Iran complained that the EU measures were “unfair” and “doomed to fail”, but the effects of the new sanctions, which enhance the pains of preexisting EU, US and UN sanctions, are already being felt. A Thomson Reuters headline from today reads: “Iran grain shipments stranded as sanctions bite“. Jonathan Saul and Michael Hogan build on a report from last week detailing how cargo ships destined for Iran, a major importer of grain, are waiting outside Iranian ports stocked with “about 420,000 tonnes” of product, because Tehran, with its blacklisted Central Bank, is finding it increasingly difficult to send “workable” letters of credit. These Iranian trade partners are in a lose-lose situation–at risk of incurring major losses if they deliver without guaranteed payment and facing the same consequences if they don’t.

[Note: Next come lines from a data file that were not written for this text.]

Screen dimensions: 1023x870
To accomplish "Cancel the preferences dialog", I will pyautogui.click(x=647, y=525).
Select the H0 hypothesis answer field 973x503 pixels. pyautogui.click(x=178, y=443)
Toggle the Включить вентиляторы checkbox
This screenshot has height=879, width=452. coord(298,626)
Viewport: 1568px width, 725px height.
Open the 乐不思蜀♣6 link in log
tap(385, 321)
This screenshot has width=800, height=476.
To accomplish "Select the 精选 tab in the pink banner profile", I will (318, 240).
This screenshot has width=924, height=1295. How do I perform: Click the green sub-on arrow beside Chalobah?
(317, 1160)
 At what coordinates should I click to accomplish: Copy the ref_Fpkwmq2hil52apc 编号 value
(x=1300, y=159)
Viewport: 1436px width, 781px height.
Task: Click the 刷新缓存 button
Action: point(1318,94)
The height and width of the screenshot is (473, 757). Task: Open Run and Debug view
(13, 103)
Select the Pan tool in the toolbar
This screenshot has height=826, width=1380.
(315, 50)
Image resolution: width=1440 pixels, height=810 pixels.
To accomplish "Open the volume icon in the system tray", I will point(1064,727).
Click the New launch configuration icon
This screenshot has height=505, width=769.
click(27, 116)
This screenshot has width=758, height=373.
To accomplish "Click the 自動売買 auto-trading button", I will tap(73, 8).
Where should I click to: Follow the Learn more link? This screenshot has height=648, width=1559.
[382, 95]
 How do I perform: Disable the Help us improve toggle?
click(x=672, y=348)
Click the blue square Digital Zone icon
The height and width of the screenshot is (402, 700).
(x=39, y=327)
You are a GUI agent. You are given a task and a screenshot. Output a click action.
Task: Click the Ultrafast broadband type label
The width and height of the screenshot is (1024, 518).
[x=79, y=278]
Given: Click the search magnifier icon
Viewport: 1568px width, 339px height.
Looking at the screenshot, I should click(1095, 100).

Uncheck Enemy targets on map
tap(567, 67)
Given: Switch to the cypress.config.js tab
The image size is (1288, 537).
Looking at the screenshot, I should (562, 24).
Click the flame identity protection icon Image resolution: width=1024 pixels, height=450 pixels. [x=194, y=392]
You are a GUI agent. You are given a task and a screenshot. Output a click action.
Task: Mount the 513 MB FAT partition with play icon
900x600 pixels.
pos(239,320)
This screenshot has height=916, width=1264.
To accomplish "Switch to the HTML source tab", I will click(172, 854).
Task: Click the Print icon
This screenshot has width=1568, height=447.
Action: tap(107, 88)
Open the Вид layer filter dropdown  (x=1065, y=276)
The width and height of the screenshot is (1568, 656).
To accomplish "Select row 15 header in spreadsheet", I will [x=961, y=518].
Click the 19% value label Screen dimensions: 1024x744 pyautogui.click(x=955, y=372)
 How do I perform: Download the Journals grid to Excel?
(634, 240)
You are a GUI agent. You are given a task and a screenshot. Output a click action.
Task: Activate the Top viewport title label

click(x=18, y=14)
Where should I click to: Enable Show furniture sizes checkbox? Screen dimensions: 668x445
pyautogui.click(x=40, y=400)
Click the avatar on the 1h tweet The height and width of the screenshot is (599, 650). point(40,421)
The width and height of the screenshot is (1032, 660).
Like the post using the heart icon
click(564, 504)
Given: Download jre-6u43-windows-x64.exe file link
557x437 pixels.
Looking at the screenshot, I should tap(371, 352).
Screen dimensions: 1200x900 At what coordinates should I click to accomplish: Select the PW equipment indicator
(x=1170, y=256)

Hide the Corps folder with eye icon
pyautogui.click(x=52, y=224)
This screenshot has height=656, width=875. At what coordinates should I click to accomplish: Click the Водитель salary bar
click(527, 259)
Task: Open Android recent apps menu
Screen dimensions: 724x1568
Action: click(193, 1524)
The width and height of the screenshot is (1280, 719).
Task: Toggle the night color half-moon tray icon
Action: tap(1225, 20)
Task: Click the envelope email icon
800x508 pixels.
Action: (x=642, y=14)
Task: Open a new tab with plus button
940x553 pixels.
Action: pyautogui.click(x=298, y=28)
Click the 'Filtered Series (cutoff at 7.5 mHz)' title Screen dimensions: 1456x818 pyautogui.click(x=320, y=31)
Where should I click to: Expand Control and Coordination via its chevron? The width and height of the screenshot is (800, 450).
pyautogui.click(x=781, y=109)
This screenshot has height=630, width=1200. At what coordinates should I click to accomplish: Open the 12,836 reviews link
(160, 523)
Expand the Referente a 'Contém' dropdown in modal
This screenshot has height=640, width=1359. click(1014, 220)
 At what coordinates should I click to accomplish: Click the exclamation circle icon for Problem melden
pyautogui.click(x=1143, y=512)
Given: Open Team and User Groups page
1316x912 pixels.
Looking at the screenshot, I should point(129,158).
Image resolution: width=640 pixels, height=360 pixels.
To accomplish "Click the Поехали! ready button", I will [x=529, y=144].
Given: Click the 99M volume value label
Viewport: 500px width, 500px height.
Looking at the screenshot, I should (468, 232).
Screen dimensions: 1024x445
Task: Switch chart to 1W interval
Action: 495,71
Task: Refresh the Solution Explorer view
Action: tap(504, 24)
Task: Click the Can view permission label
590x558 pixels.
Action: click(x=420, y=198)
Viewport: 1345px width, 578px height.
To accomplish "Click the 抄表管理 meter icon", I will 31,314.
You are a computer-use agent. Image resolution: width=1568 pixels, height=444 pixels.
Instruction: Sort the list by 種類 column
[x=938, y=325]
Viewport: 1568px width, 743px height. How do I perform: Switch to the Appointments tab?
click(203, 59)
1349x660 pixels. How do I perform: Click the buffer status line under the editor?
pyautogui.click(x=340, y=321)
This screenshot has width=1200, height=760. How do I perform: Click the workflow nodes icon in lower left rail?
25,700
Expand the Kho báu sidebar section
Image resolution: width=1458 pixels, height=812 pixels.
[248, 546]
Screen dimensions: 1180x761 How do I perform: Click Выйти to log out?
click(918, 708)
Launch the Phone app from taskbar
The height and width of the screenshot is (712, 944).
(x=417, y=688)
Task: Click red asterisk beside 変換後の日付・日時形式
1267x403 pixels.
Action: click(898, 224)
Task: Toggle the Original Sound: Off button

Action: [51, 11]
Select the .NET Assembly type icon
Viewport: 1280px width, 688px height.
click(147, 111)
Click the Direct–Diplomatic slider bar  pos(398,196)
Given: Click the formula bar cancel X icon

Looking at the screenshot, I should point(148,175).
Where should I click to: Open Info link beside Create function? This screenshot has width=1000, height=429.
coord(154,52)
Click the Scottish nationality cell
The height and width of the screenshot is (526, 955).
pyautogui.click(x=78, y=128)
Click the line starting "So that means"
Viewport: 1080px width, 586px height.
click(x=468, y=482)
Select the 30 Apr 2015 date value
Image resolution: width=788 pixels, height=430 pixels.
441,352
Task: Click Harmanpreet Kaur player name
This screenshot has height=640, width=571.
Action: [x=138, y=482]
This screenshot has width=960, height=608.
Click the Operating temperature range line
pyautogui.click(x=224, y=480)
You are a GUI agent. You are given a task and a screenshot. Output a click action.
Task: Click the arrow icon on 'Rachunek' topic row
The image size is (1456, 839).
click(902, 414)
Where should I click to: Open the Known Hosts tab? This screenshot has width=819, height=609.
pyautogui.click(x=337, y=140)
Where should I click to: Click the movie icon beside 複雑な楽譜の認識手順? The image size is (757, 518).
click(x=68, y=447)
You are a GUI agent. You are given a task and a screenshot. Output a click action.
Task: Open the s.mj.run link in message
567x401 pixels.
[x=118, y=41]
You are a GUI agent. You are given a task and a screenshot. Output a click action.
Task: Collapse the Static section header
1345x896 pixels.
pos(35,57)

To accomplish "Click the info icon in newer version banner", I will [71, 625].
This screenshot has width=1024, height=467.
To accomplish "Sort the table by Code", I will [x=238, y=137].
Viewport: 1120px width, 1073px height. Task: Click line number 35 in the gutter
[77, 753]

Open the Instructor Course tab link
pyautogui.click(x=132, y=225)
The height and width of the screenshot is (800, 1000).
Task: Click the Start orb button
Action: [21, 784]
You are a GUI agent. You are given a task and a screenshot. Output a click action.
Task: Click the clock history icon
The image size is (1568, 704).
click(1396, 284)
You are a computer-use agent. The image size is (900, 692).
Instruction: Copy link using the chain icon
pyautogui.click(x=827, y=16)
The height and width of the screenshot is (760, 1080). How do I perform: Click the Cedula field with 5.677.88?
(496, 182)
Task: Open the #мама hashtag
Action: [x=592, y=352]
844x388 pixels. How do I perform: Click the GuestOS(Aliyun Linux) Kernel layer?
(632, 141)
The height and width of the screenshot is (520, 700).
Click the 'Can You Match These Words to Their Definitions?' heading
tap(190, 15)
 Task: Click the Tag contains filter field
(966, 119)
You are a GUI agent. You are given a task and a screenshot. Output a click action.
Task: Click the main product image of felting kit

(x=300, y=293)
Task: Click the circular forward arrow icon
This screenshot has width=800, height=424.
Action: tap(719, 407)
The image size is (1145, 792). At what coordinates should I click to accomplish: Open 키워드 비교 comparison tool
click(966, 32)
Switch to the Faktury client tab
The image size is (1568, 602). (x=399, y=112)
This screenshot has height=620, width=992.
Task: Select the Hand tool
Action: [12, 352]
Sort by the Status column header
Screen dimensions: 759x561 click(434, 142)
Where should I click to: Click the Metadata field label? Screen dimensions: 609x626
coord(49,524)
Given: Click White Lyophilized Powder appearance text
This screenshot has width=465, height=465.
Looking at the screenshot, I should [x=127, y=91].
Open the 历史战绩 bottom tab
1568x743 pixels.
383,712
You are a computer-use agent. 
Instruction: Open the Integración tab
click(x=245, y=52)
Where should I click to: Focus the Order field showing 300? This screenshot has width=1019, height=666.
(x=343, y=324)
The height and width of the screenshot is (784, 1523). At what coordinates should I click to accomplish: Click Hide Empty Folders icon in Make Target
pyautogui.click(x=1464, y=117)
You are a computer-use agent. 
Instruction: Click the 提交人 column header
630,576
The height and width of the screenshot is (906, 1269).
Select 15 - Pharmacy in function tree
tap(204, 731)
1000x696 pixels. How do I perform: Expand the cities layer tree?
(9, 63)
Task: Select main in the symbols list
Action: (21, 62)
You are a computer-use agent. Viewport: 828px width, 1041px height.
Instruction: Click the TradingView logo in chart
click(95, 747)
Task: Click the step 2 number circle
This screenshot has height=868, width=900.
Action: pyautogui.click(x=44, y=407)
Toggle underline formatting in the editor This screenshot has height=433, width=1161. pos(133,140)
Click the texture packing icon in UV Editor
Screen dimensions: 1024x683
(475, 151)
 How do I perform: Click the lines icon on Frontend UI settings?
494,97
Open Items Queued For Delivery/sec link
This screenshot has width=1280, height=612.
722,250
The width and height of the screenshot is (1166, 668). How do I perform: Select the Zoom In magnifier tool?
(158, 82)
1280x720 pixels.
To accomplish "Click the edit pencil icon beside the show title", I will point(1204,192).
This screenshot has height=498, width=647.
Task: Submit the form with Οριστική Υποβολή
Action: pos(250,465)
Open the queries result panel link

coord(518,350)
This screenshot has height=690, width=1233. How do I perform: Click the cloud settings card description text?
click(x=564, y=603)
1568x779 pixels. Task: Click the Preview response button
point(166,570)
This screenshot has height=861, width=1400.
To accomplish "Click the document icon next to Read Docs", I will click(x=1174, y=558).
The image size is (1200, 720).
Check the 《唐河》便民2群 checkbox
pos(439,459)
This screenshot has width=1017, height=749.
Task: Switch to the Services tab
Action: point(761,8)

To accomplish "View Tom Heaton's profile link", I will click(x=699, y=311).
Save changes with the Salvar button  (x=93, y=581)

So the stocked cargo ships and European distributors are just waiting, like port employees and Iranian businesses are hoping, for some solution to materialize.

All the while Iran’s currency, the Rial, continues to devalue while its revenue sources are diminishing. An immediate EU-imposed ban on all new contracts for Iranian crude prevents the isolated country from courting new customers with deals enjoyed by countries like China and Russia. Financial headaches could also turn into major humanitarian issues if waivers and exceptions aren’t issued, especially with regard to food and other essential products.

Three days after the EU sanctions were announced, Israel declared that more, swifter sanctions are needed to halt Iran’s alleged nuclear ambitions. Influential U.S. voices, such as the Wall Street Journal’s hawkish editorial board, are making similar claims. Congress is also taking the U.S.’s Iran-sanctions policy to new levels by simultaneously approving legislation that makes diplomacy nearly impossible and pushing Iran into even smaller corners with the threat of more crippling sanctions.

The Obama administration has described its “dual-track approach” with Iran as a policy of sticks and carrots, but the sanctions that the U.S. has adopted and pressured other countries to implement are beginning to look like sticks being thrown at average Iranians at an increasing rate.

Secretary of State Hillary Clinton said in 2010 that the U.S. wants to change the behavior of the Iranian government “without contributing to the suffering of the ordinary people”, but in light of recent events and nightmares that could follow, the opposite seems to be occurring. Meanwhile, another drumbeat rolls on.